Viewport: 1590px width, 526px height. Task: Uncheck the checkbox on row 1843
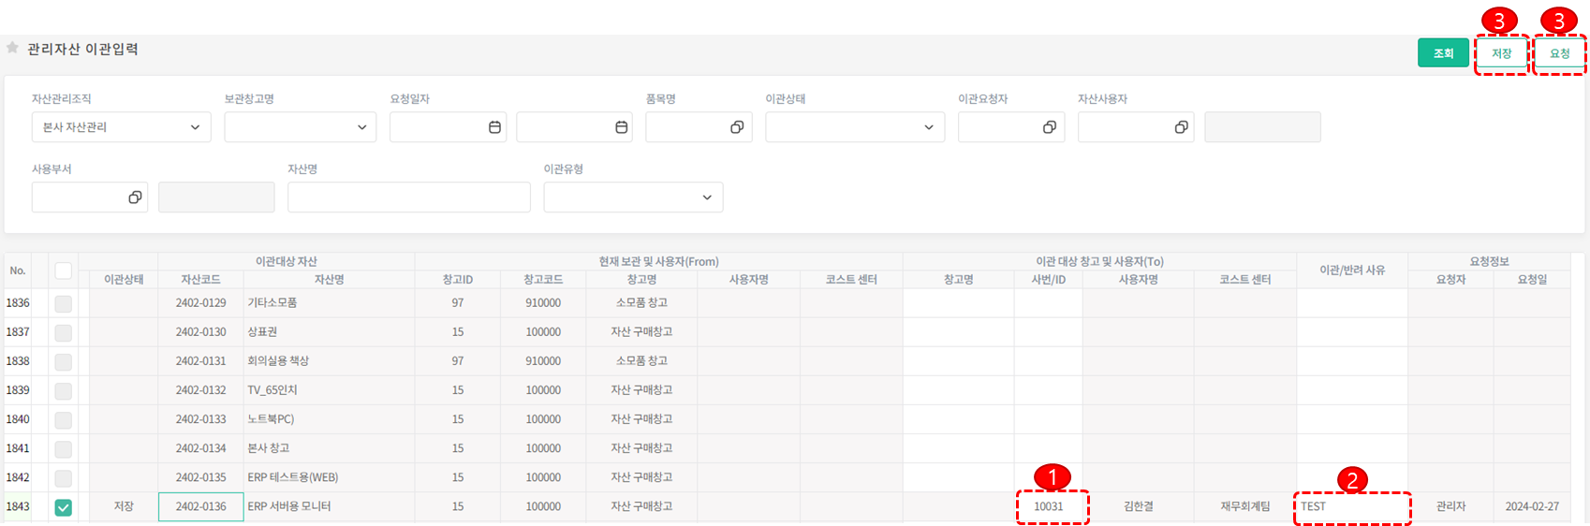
--
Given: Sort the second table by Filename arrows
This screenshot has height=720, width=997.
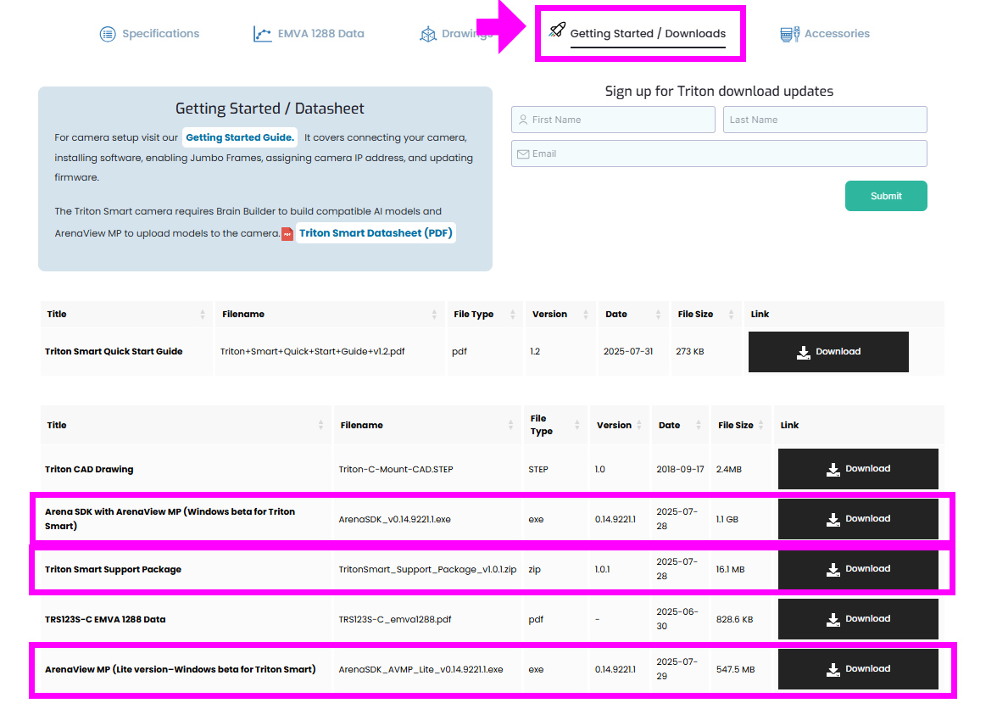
---
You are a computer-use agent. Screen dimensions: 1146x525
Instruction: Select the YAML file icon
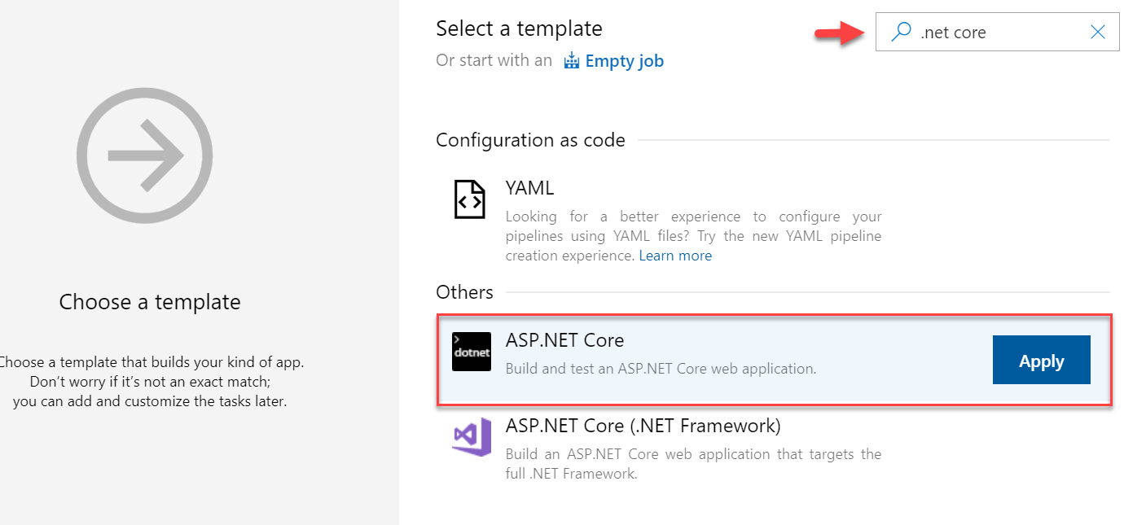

» **What you are asked to do**:
Determine how many lines of the data above contain the string "height", and give the result with nothing else.

» **Written solution**:
2